Cuando se mira se interroga a la apariencia, esa forma en que acontece lo que se hace comienzo de la luz, donde nos confundimos, y se suele pretender corregir “lo extraño”, ese laberinto que se expande, que crea el inconsciente, que rodea a la idea. «Mirar» no es un cálculo, es la manera de agradar a lo que se ve, y estar-ahí frente a una fachada del mundo, a veces engañosa o llena de indicios de lo que los demás han podido ver.
Cuando se mira por placer, por ese impulso contrario a la razón, una se protege de todas las otras formas que nos inducen a no advertir que, todo es una corteza de la naturaleza difuminada en lo inanimado y en lo vivo.

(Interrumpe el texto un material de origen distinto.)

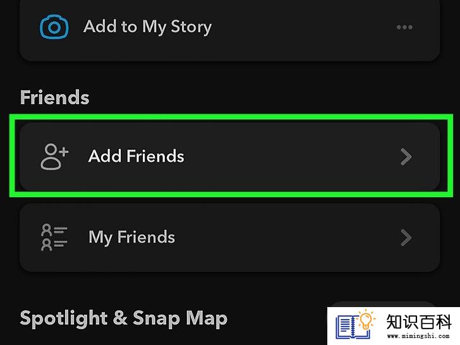Expand Add Friends using its chevron arrow
The width and height of the screenshot is (460, 345).
coord(406,157)
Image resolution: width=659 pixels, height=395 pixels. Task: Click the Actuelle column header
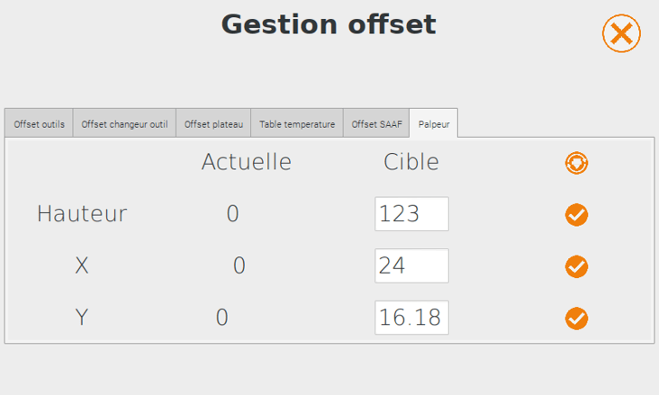247,162
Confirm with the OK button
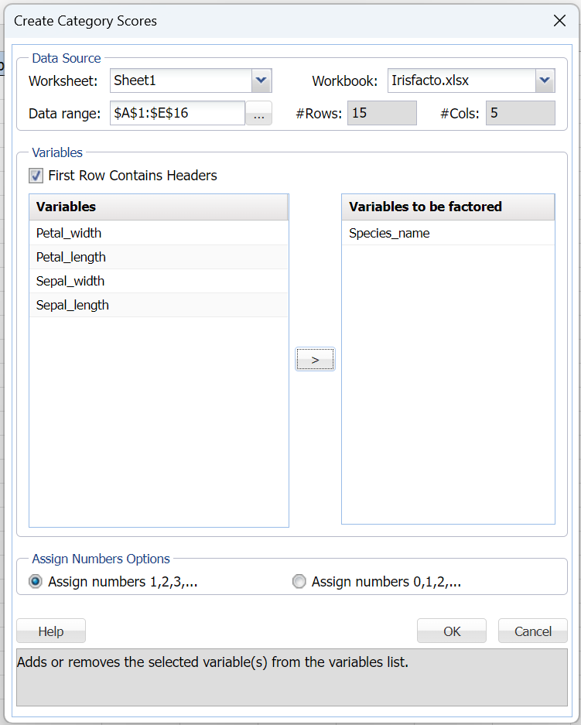Image resolution: width=581 pixels, height=725 pixels. pos(452,631)
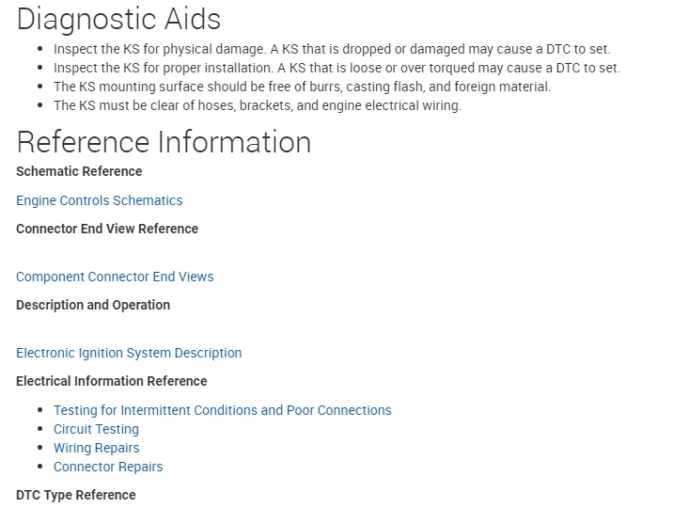673x508 pixels.
Task: Open Testing for Intermittent Conditions link
Action: pyautogui.click(x=222, y=410)
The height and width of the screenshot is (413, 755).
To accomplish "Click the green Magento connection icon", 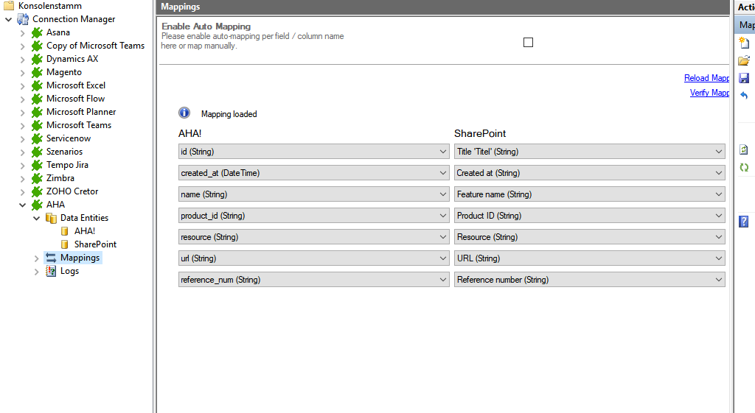I will [x=37, y=72].
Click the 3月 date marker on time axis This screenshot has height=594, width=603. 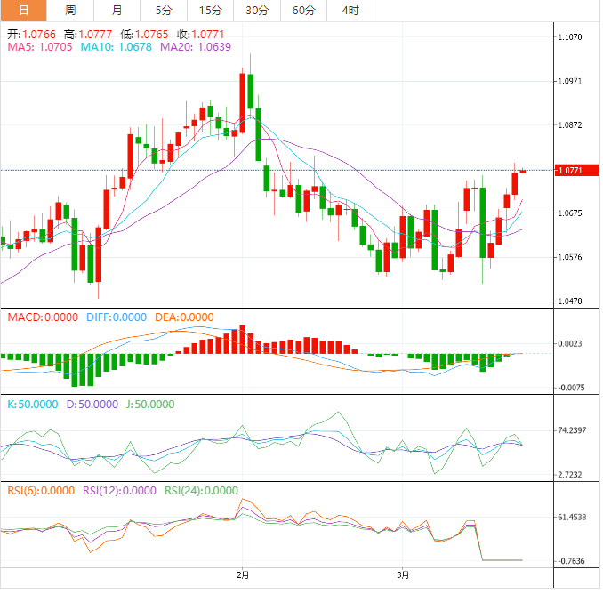click(x=403, y=574)
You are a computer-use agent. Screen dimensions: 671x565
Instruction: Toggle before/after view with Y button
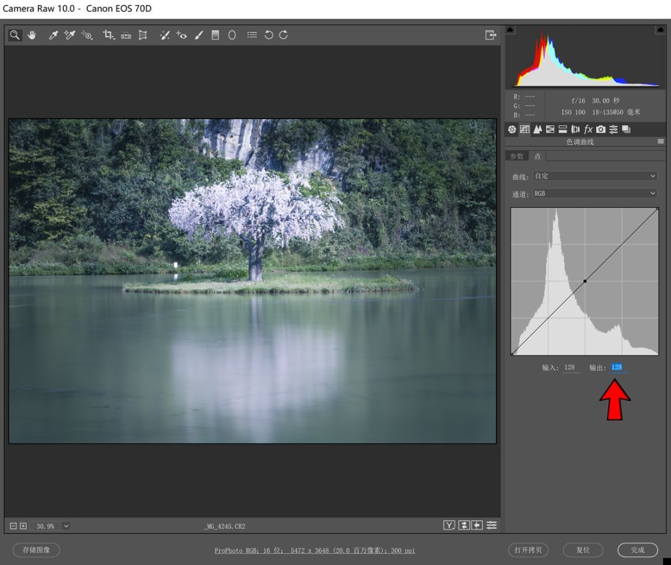[449, 525]
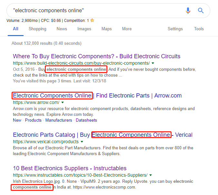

Me agrada mirar por placer, por el placer estético que se siente cuando acosamos a la mirada del otro; esa que nos descosifica, que tiene supremacía en nuestras pupilas, que vigila lo que atribuye, que se hace posible, que hayamos sin omisión alguna, diciéndonos que es posible estar sujeta a la realidad y la irrealidad, y que se pude proponer como un decir. Ésta es la mirada que se hace alegoría, pero que se abre, que se enfoca, que se recupera como conocimiento. Así es que puedo aproximarme a una compresión del arte fotográfico, pero por supuesto, el de antaño. Ese arte revelado sobre papel que se hizo atractivo en el siglo XIX, que se perpetúo en la quietud que transmitía un rostro y, en el privilegio de hacer un evocativo poema visual en torno a quien se mira. Entonces, el ojo puro pertenecía al que veía a través de una cámara oscura. Entonces, estaba presente el intelecto platónico al fotografiar, sintiéndose quien hacía la toma un deleitante, un genio con recelo que sólo rivalizaba con la pintura, porque la cosa-en sí se hizo alma, alma en la beatitud del negativo, palabra muda, pasividad referida a la evocación.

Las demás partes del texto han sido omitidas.